Concrètement, quels sont les avantages attendus d’une telle réforme dans ce petit pays où quatre personnes sur dix vivent dans la pauvreté ?
Tout d’abord, elle devait permettre de réduire la dépendance à l’égard du dollar américain, monnaie officielle du pays depuis l’abandon du colon salvadorien en 2001, et donc de la politique monétaire menée par la Réserve Fédérale (FED).
Ensuite, cette réforme monétaire devait améliorer les conditions d’accès au système bancaire et financier de la population salvadorienne, jusque-là peu bancarisée.
Enfin, pour le dirigeant de 39 ans, le bitcoin représente « le moyen le plus rapide pour transférer » ces milliards de dollars d’envois de fonds et pour éviter que des « millions de dollars » de commissions bancaires n’aillent dans les poches d’intermédiaires.
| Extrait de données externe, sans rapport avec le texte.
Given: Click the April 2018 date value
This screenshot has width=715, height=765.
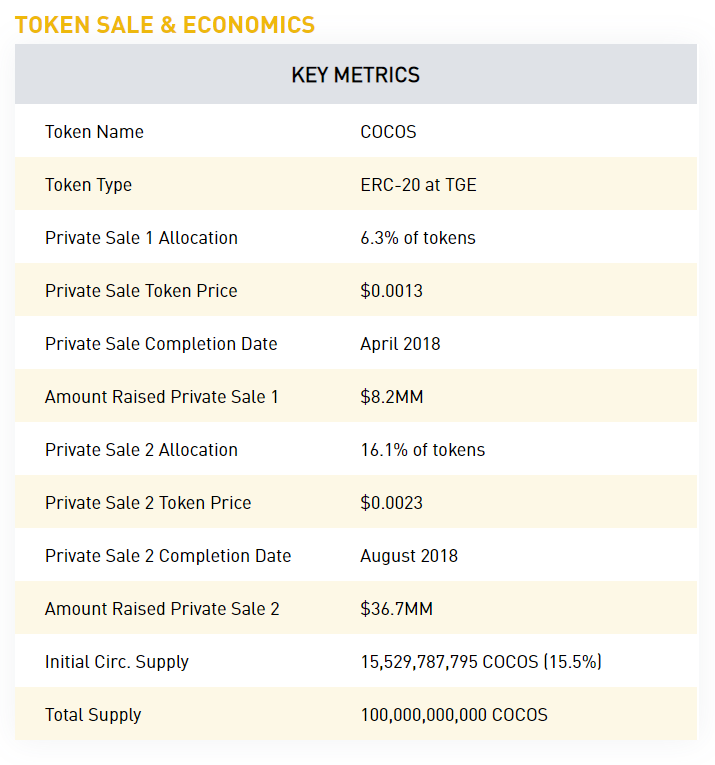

Dans l’économie dollarisée du Salvador, les envois de fonds des Salvadoriens depuis l’étranger constituent un soutien important équivalent à 22 % du produit intérieur brut (PIB).
Un accueil mitigé
Bukele a aussi affirmé que l’introduction du bitcoin permettrait une majeure inclusion financière au Salvador, pays où 70 % de la population ne possède pas de compte bancaire et travaille dans l’économie informelle.
Une étude récente rédigée par les chercheurs F. Alvarez, D. Argente et D. Van Pattan, et publié en avril dernier par le National Bureau of Economic Research américain, montre pourtant que seules 20 % des entreprises interrogées ont déclaré accepter les paiements en Bitcoin, seules 11 % d’entre elles ont affirmé avoir déjà reçu un règlement en bitcoin et seuls 5 % des commerces l’utilisent régulièrement.
La devise est plutôt utilisée par les hommes, jeunes, éduqués et qui disposent déjà d’un compte bancaire. Les plus récalcitrants disent ne pas posséder de smartphone avec un accès à Internet, ne pas savoir comment se servir de la technologie, ou faire confiance au paiement en espèces plutôt qu’en monnaie virtuelle. Autrement dit, le bitcoin laisse de côté les plus âgés et les plus défavorisés.
Malgré des incitants …
Afin d’inciter la population salvadorienne à adopter le bitcoin comme moyen de paiement, le gouvernement a développé une application – Chino Wallet – permettant d’échanger, sans frais, bitcoins et dollars et a offert 30 dollars en Bitcoin, soit l’équivalent de 0,7 % du PIB par habitant, à tout nouvel utilisateur de celle-ci.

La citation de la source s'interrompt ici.